_Records to use_:
[Start of section]

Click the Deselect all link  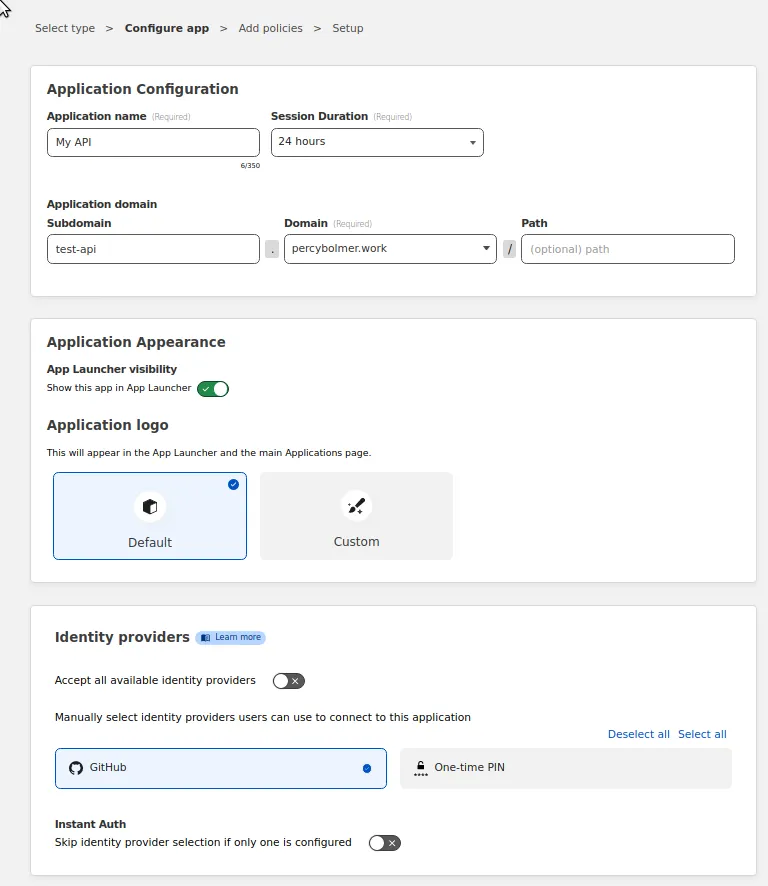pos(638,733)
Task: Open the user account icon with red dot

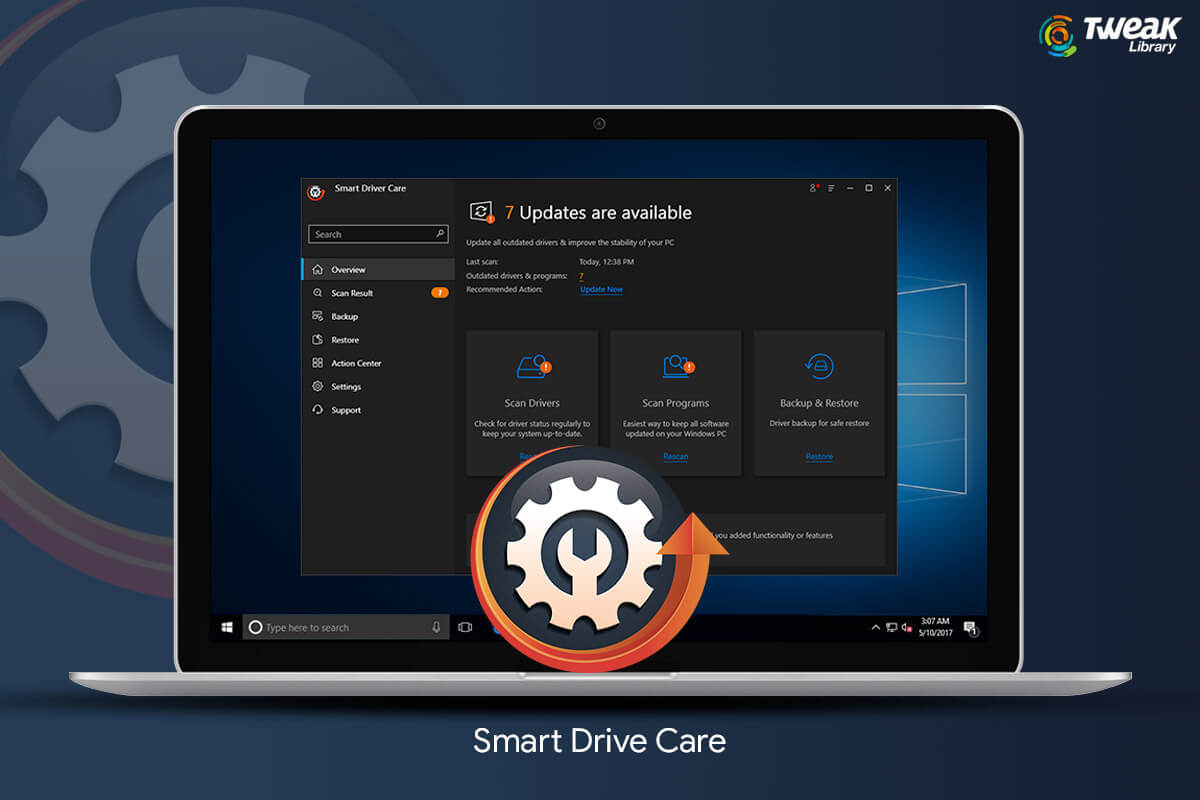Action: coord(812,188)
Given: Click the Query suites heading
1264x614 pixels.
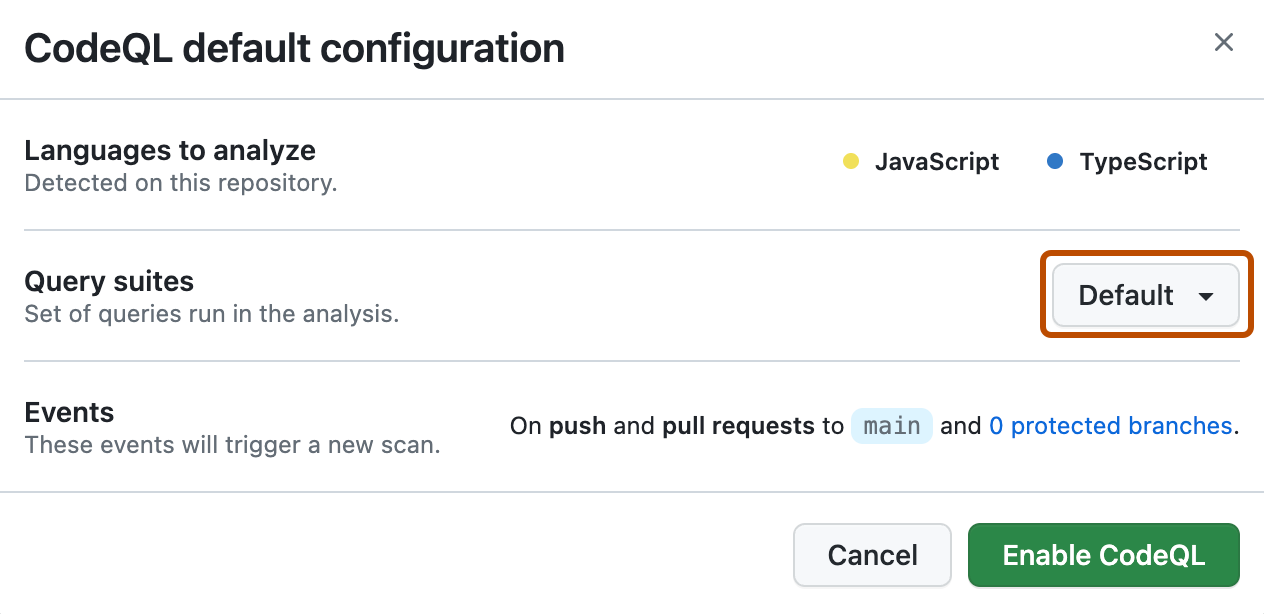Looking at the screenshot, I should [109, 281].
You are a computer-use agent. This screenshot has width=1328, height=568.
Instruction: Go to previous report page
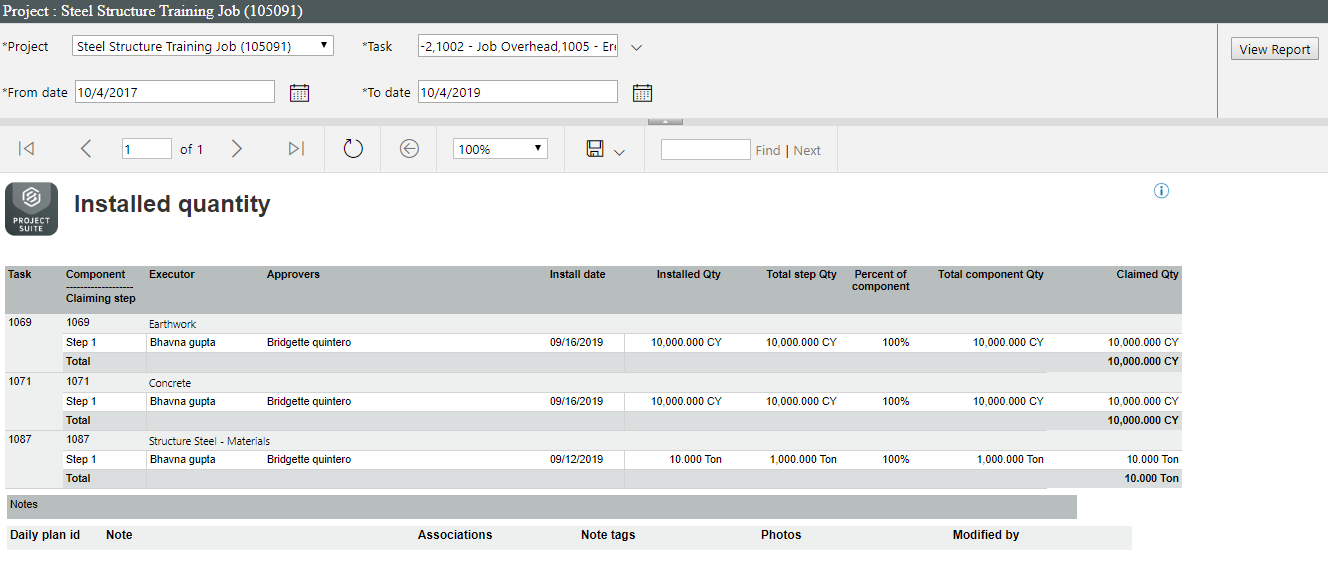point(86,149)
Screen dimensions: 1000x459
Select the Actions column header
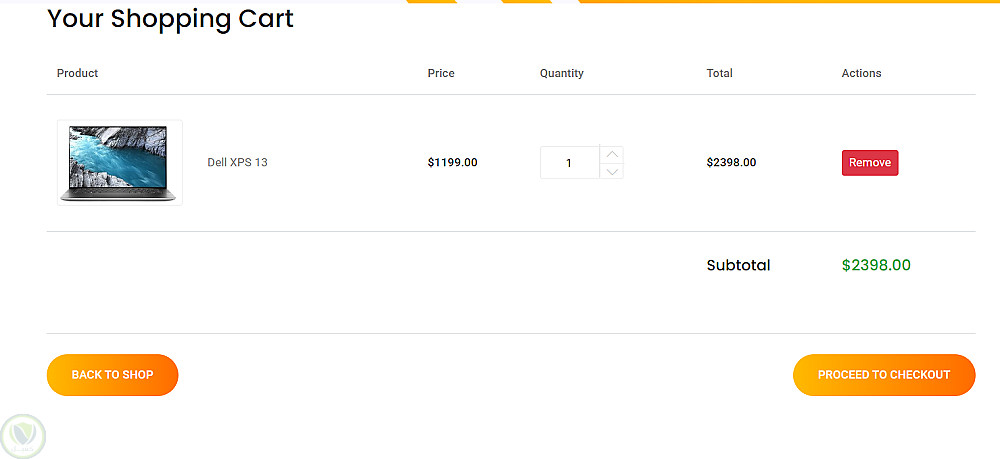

[End of section]

_Activity_: Each line from the one containing "Task: Open the user account icon with red dot" through the last line of the listing is to be given again exactly, with no pictures and no other lines.

_Solved exercise_:
Task: Open the user account icon with red dot

Action: coord(812,188)
Given: Click the Query suites heading
1264x614 pixels.
Looking at the screenshot, I should [109, 281].
You are a computer-use agent. This screenshot has width=1328, height=568.
Instruction: Go to previous report page
point(86,149)
Screen dimensions: 1000x459
Select the Actions column header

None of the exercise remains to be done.